The results of this interim analysis demonstrate that the combination of NPS + trastuzumab is safe and may provide clinically meaningful benefit to women with HER2 low-expressing breast cancer, with a particularly marked benefit in the subgroup with TNBC, which represents an underserved population with a high risk of disease recurrence and death. Moreover, the combination is potentially broadly applicable, as NPS is immunogenic in the context of a set of specific human leukocyte antigen (HLA) type A haplotypes that are highly prevalent in North American, European, as well as Asian populations. According to Dr. Peoples, “Ironically, despite TNBC being the most ‘visible’ subset of breast cancer to the immune system, mainly due its significantly higher tumor mutation burden compared to other subtypes of breast cancer, it becomes a disease with one of the worst biological behaviors, because the cancer can evade the immune system at a very early stage and distort the host immunity-tumor balance in favor of tumor growth. With the combination of NPS and trastuzumab, we are using active immunotherapy for TNBC in the adjuvant setting, that is immediately after completion of standard front-line therapy, to flip the balance back to the immune system so that it is able to recognize and eventually destroy the cancer.”

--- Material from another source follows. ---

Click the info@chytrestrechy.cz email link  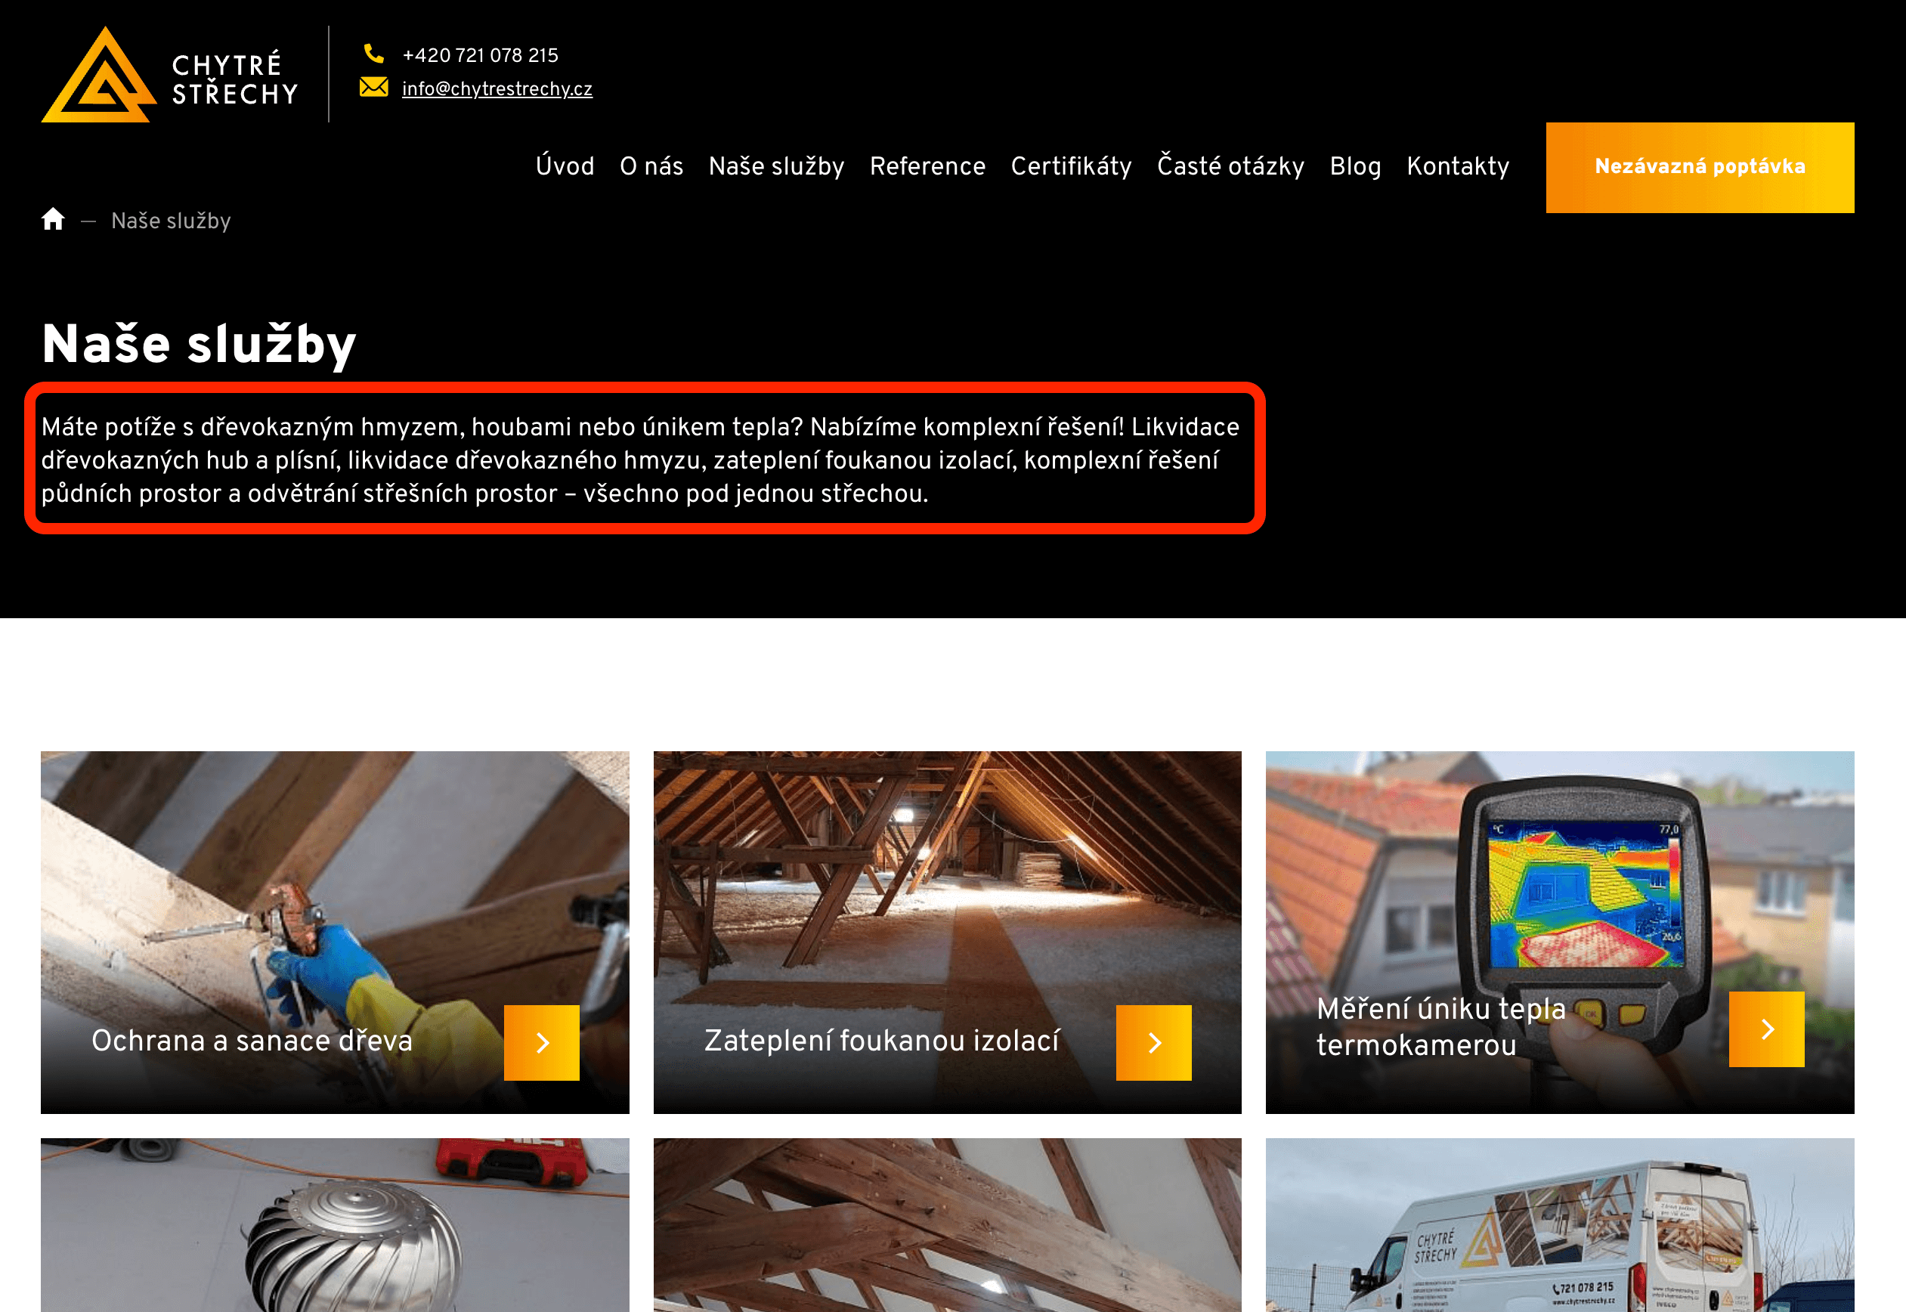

Finally, Elizabeth A. Mittendorf, MD, PhD, Director, Breast Immuno-Oncology Program Dana-Farber/Brigham and Women’s Cancer Center, and the Principal Investigator of the Phase 2b study mentioned “it is encouraging to see that the final analysis of the NPS ± trastuzumab Phase 2b trial for the TNBC cohort not only confirms the previously reported positive data presented in full today, but also provides evidence for a significant clinically positive outcome with the combination. In many early stage TNBC patients, the benefit of initial treatment with neoadjuvant chemotherapy is incomplete, leaving room for improvement, especially in the adjuvant or maintenance setting. To-date, targeted therapies have not proven effective for TNBC. Putting HER2 in the crosshairs of an immunotherapeutic combination, in this case NPS plus trastuzumab in triple-negative (HER2 IHC 1+/2+; hormone receptor negative) breast cancer makes sense biologically considering preexisting activated cellular immunity in most patients with these tumors and the pharmacodynamic synergy between these two agents.”